Сесть в тюрьму или погибнуть. Почему дело сестер Хачатурян — дело каждой из нас

Как и почему российских женщин лишили возможности бороться за свою жизнь, специально для Forbes Woman объясняет директор фонда «Русь сидящая» Ольга Романова

Сестры Крестина, Ангелина и Мария Хачатурян обвиняются в убийстве своего отца, 57-летнего Михаила Хачатуряна. На допросе они признали вину, сообщив также о систематическом насилии с его стороны. Статья об убийстве по предварительному сговору, которую им инкриминируют, предусматривает до 20 лет лишения свободы.

Предыстория
Вы возвращались поздно домой, и на вас кто-то напал в подъезде. Вы толкнули нападавшего, он ударился виском о подоконник и умер.
Вы познакомились в интернете с интересным собеседником и решились на свидание. Он был так мил с вами в кафе, а дома он приставил вам нож к горлу, и вам удалось ударить первой. Получилось.
Ваш почти уже бывший муж вывозит вещи из вашего дома, он нервничает и выпил, он орет, что вы сломали ему жизнь и норовит дать вам пощечину, так уже было, но вот он дошел до ружейного шкафа, где у него охотничье ружье, и внезапно он наставляет его на вас, досылая патрон в патронник. И тут вы взмахнули его же клюшкой для гольфа. Он упал, вы позвонили в полицию.

Что дальше?
А дальше вас посадят в тюрьму. Обязательно посадят, даже если у вас очень хорошие адвокаты и они все же сумеют добиться перевода под домашний арест или подписку о невыезде. Но суд рано или поздно над вами состоится, и срок у вас будет. И не условный.
Вы и ваши адвокаты будете доказывать, что у вас был единственный выход — самооборона. А вот следствие будет доказывать, что вы превысили пределы необходимой самообороны. Были ли у вас варианты действий в первом случае? Конечно, были. Вы могли попробовать поговорить в подъезде с нападавшим и прочитать ему отрывки из Песталоцци, в крайнем случае из Евангелия от Матфея. Он бы вник, а вы даже не попытались. Или вы запросто могли бы постучать в дверь соседям, чтобы вежливо попросить о помощи, ведь напротив вас живет глухая, но очень отзывчивая пенсионерка, а рядом еще три семейства, которые вовсе не имеют привычки отправляться летом в уик-энд на дачу. Зачем же вы толкнули нападавшего так, что он ударился виском? Вам же в школе на физкультуре и ОБЖ один раз показали бросок через плечо с захватом противника. Вы почему не захотели воспользоваться этим простым и понятным приемом самообороны? А как, кстати, вы были одеты? Рейтузы были на вас? Ну вот видите.
Вы одна возвращались в субботу вечером, будучи в юбке, вы его спровоцировали. И, кстати, насчет приятной переписки в интернете, случай второй: вы же с ним переписывались, вот же фраза из вашей переписки: «Хорошо, давайте встретимся в кафе». Вы же сами согласились встретиться с незнакомым мужчиной, имея умысел на убийство. А в третьем случае, с мужем, ваш умысел очевиден с самого начала: он же подал в суд на раздел имущества, а вы не согласились? Вы ударили его в целых самообороны, или это было предумышленное убийство по корыстным мотивам? Вы не хотели делить имущество, и вы его спровоцировали, когда он мирно паковал свое ружье, и ударили.
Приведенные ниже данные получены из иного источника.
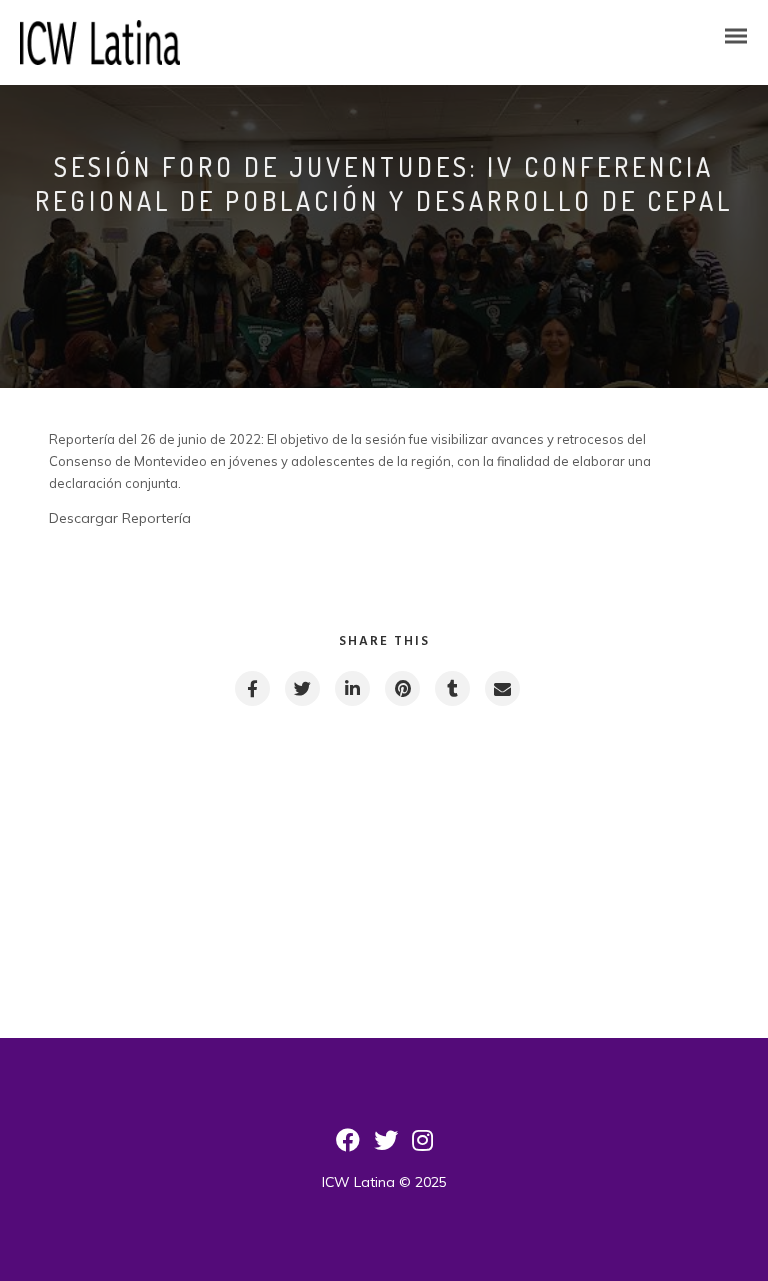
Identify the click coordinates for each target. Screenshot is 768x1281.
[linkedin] (351, 688)
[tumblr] (451, 688)
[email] (501, 688)
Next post (630, 821)
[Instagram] (422, 1147)
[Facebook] (348, 1147)
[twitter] (301, 688)
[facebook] (251, 688)
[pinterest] (401, 688)
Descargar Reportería (120, 518)
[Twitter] (386, 1147)
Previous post (149, 821)
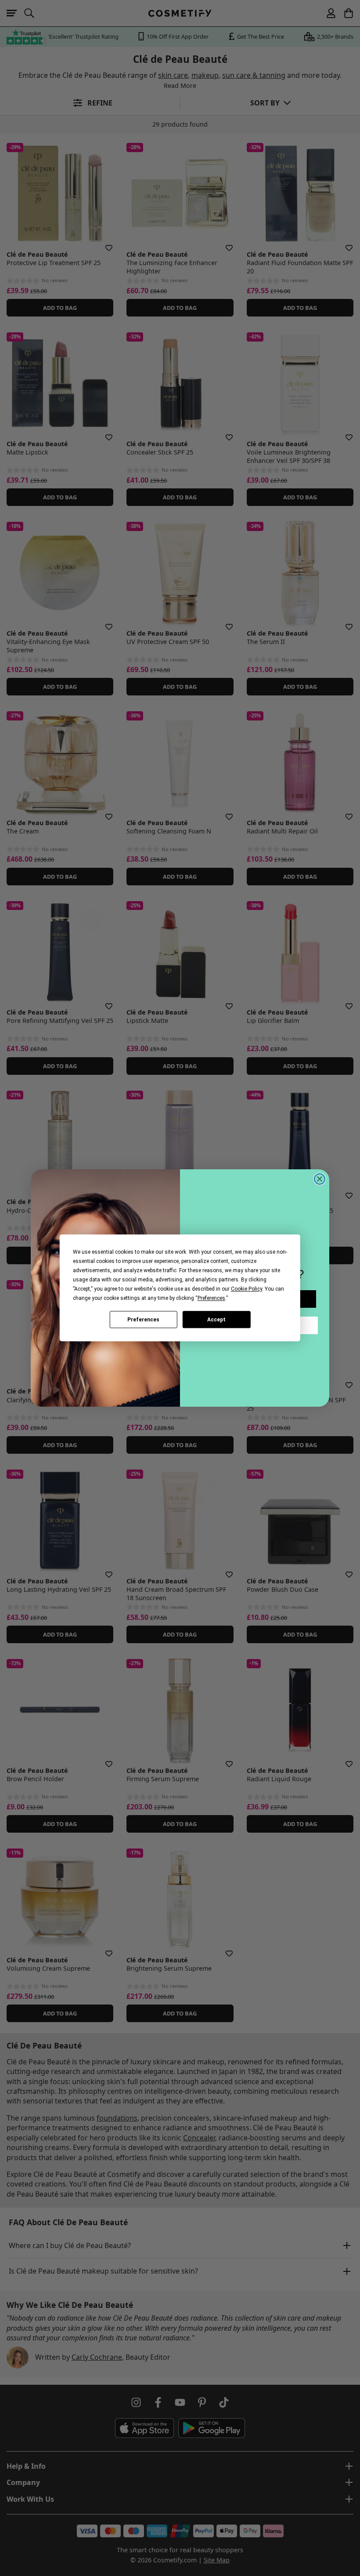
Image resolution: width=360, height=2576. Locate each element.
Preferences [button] (211, 1298)
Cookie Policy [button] (246, 1289)
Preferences (143, 1320)
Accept (216, 1320)
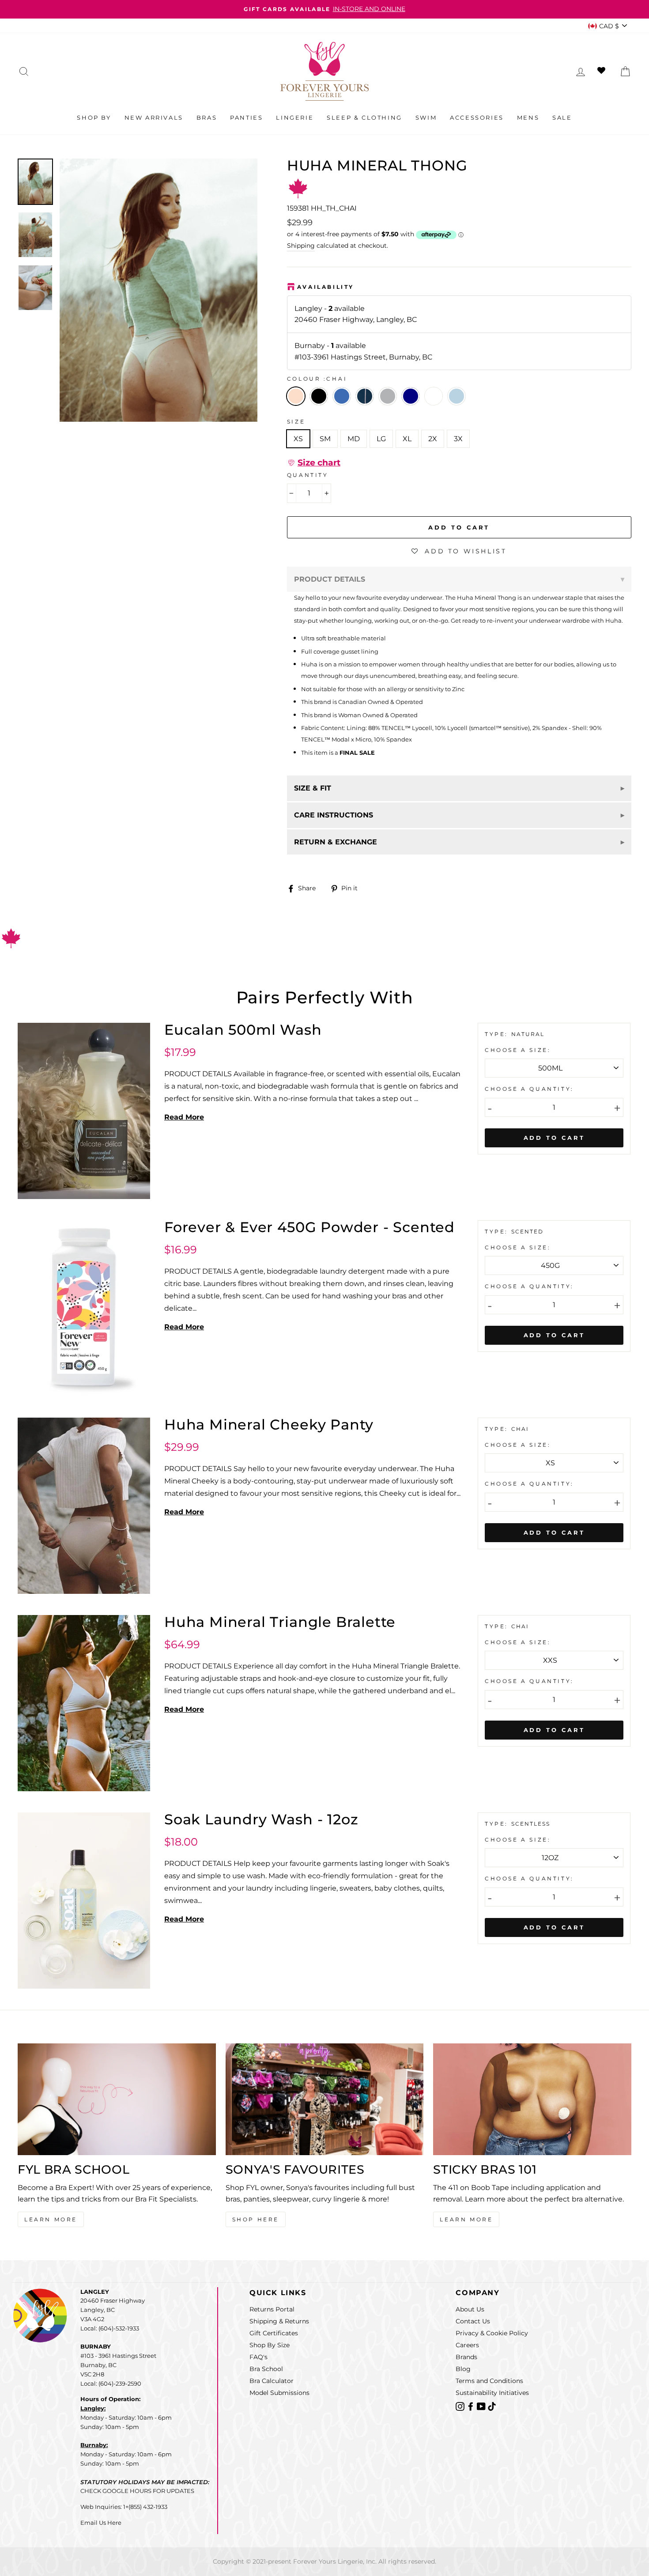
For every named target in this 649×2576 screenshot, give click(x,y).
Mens (528, 117)
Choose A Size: (518, 1050)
«То есть у женщины всегда есть выбор: погибнуть или сесть на 10 лет»
Будет приговор. В приговоре обязательно будет вот такой оборот, самый важный для вас: «Обвиняемая должна была действовать социально приемлемым способом». То есть пытаться увлечь напавшего разъяснительной беседой. Поставить в курс участкового. Обратиться в домовой комитет и написать обращение депутату. Или применить прием самообороны, не влекущий за собой тяжких последствий для здоровья нападавшего. Не сделали всего этого — получите убийство по неосторожности, или предумышленное убийство, что может быть во втором и в третьем случае, и свои 10 лет.
Много ли таких случаев? За последние два года порядка трех тысяч женщин были осуждены именно за убийство при таких обстоятельствах. Причем в большинстве случаев речь идет об убийстве женщиной мужа, возлюбленного или родственника мужского пола при попытке защититься от насилия. При этом ежегодно порядка 8500 женщин погибают из-за преступных посягательств. Это те, у кого под рукой не оказалось клюшки для гольфа, ножа или сил толкнуть напавшего виском в подоконник. То есть у женщины всегда есть выбор: погибнуть или сесть на 10 лет.
А теперь давайте посмотрим, какие есть реальные «социально приемлемые способы» защитить себя от насилия, не прибегая к крайним мерам. Смотреть мы будем недолго. Никаких. Законодательно ничто не защищает женщину, которая подверглась нападению. Вне зависимости от того, дала она сдачи или не дала. Дала сдачи — получи срок, не дала сдачи — тебя покалечат или убьют.
Еще раз посмотрим статистику. Сразу оговорюсь: мы смотрим шаг за шагом, где и как убивают женщины. Нападение незнакомца и самооборона, которая повлекла смерть нападавшего, — редкий случай. Чаще всего (и когда убийца женщина, и когда мужчина, здесь от пола не зависит) убийца и жертва хорошо знакомы друг с другом, но в том случае, когда в убийстве обвиняется женщина, жертва — муж, возлюбленный или родственник мужского пола, и причина убийства — насилие.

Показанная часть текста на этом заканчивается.